Most pets cope well without a lens but will need a while to adapt to the new vision. Most dogs without lenses are able to avoid bumping into objects, and many can still chase a ball.
Success chances and possible complications
The chance of a successful outcome depends in part upon the duration of the problem prior to presentation and also whether the lens is completely dislocated at the time of surgery. In early cases, the outcome of surgery can be very satisfactory, but in longstanding cases, the success chances are significantly reduced.
Unfortunately blinding complications are seen in a significant percentage of cases – up to 30% or 40% depending upon the condition of the eye and duration of the problem by the time of surgery. These complications include persistence of glaucoma, bleeding into the eye and retinal detachment.
Even after successful surgery which has saved vision, it may be necessary to continue with long-term medication, especially to keep the pressure in the eye under control. This may in turn require patients to be returned for check-ups from time to time.
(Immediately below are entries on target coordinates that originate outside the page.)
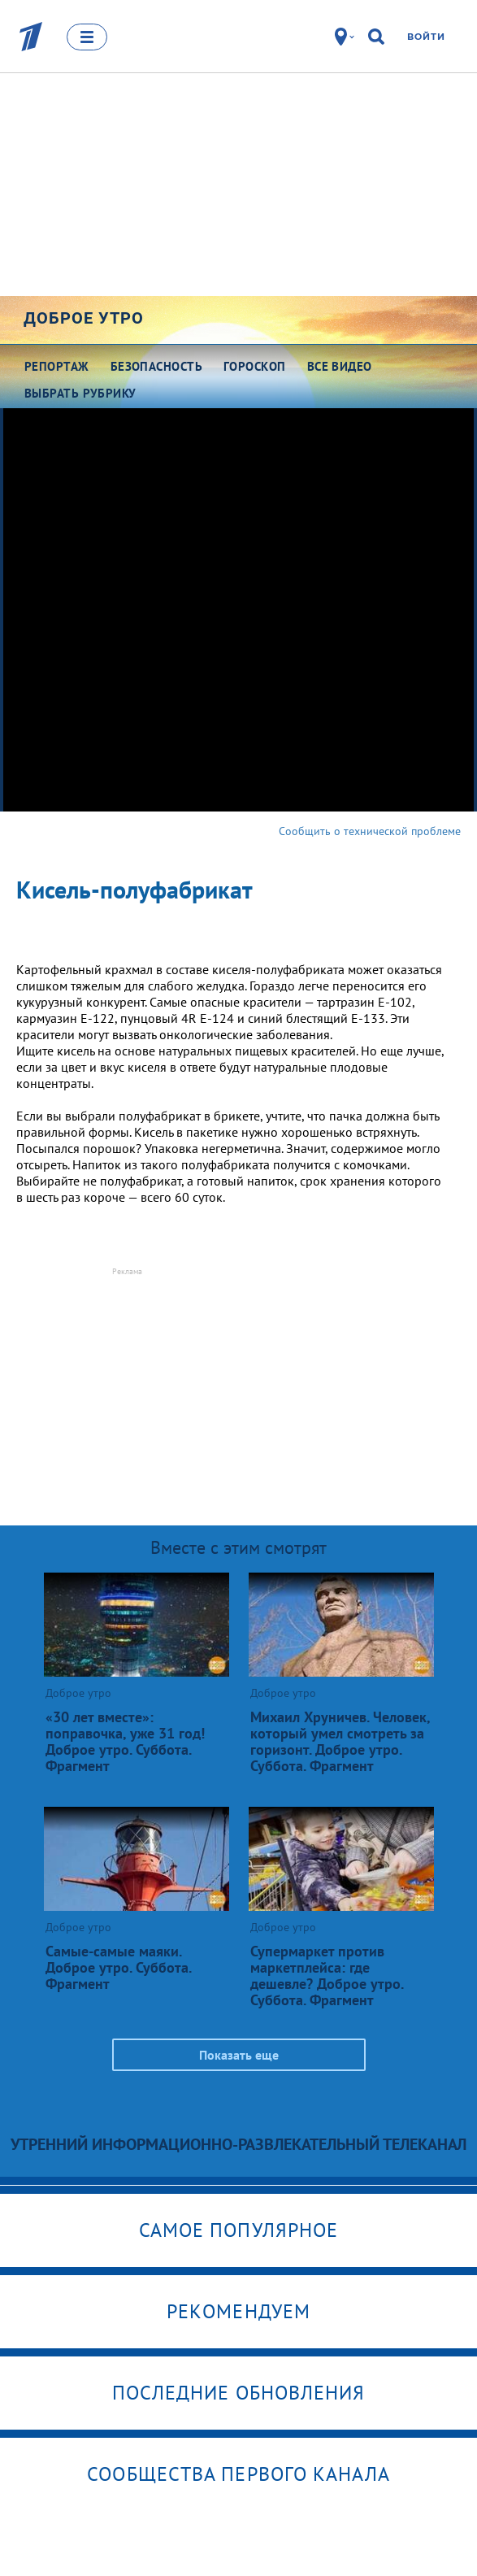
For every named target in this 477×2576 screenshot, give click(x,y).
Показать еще (239, 2055)
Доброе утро (84, 318)
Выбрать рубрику (80, 393)
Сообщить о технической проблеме (370, 831)
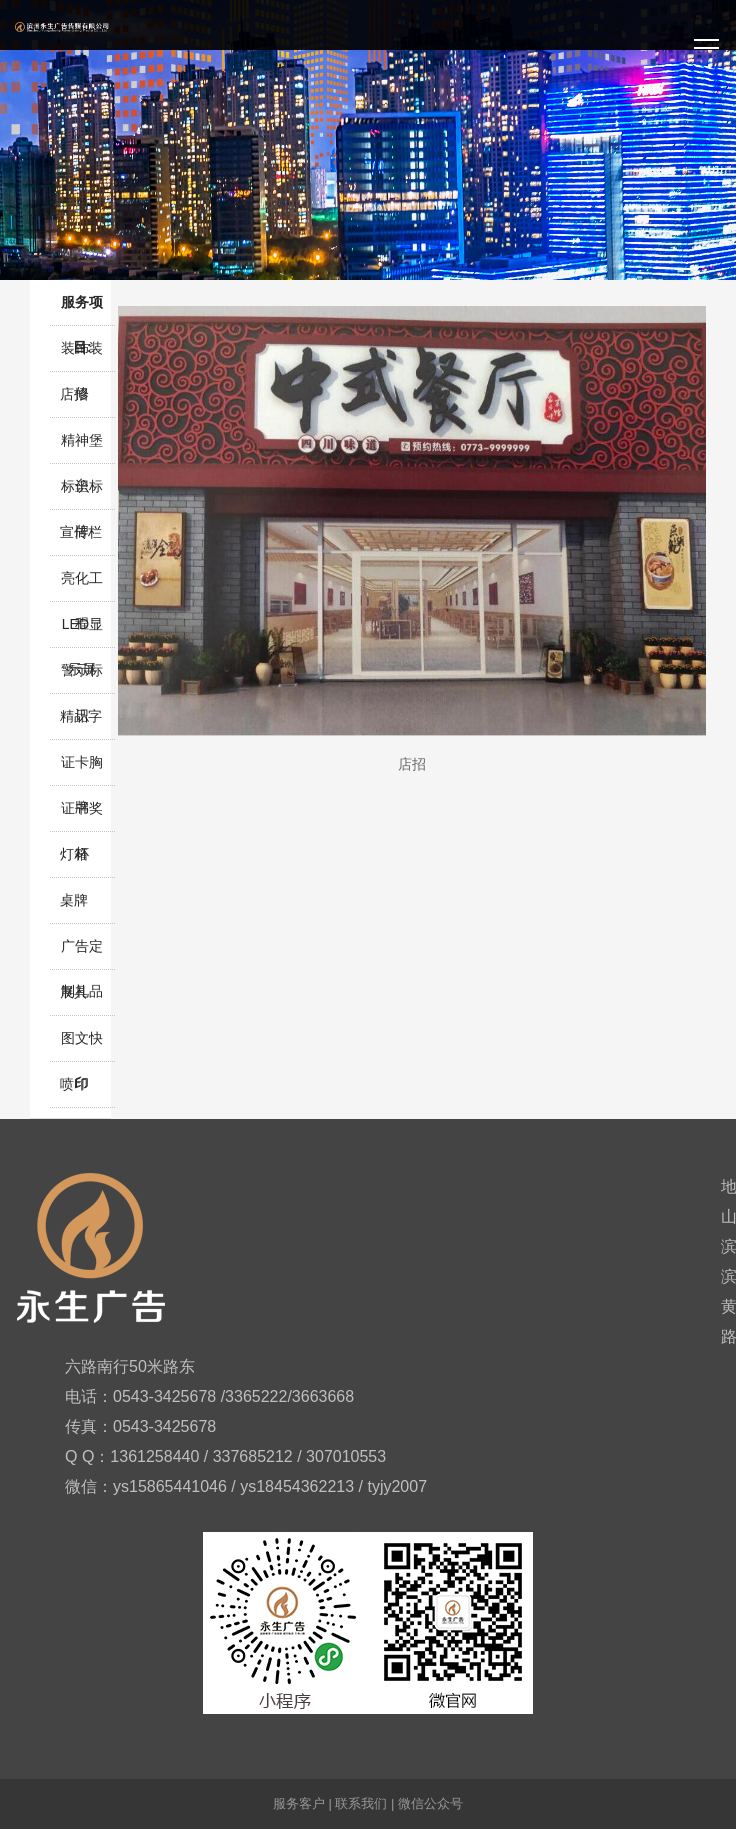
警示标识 (82, 677)
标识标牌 (82, 493)
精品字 (81, 716)
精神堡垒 (82, 447)
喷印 (74, 1084)
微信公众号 (430, 1803)
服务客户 (299, 1803)
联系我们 (361, 1803)
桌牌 (74, 900)
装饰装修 (82, 355)
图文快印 (82, 1045)
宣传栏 (81, 532)
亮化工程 (82, 585)
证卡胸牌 (82, 769)
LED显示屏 (82, 631)
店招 (74, 394)
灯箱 (74, 854)
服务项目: (82, 309)
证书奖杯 (82, 815)
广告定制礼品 (82, 953)
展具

Does the condition affect both eyes?
Yes, unfortunately primary lens luxation affects both eyes, although not necessarily at the same time. However, there will often be early signs of partial dislocation of the lens in the second eye at the time that the first eye is noticed to have a problem. Without treatment the second lens will then usually dislocate within a few months of the first, and the natural progression of patients with this condition without surgery is to become blind in both eyes.
Glaucoma then usually develops, and this not infrequently means that one or both eyes may need to be removed in order to relieve pain.
Is preventative treatment available for the second eye?
Yes, especially in cases of primary lens luxation. If the earliest signs of lens instability (subluxation) are detected at the time that the first eye is affected then the lens may be surgically removed. Early removal of unstable lenses carries the best chance of long term success. In early cases it may be possible to perform the surgery through a smaller incision using specialised equipment, and this in turn helps to give a better prognosis.
What happens if vision is irreversibly lost in an eye with a luxated lens?
Eyes that have lost vision irreversibly due to lens luxation are not suitable for lens removal. Because many eyes with lens luxation are painful, it may be necessary to consider removal of the eye under these circumstances.
What happens if an eye needs to be removed?
Eye removal is generally only recommended if the eye is painful and blind and the pain cannot be readily controlled with medication. The thought of an eye being removed may be alarming at first, but it is important to realise that this will generally make the patient feel much more comfortable and much happier very quickly (See Enucleation information page).
The hair is clipped at the site of the operation but soon grows back, and this then leaves hairy skin where the eye used to be. There is no hole left behind, and the result is cosmetically perfectly acceptable. And of course our patients don’t look at themselves in the mirror and worry about their appearance, they just feel more comfortable and get on with life!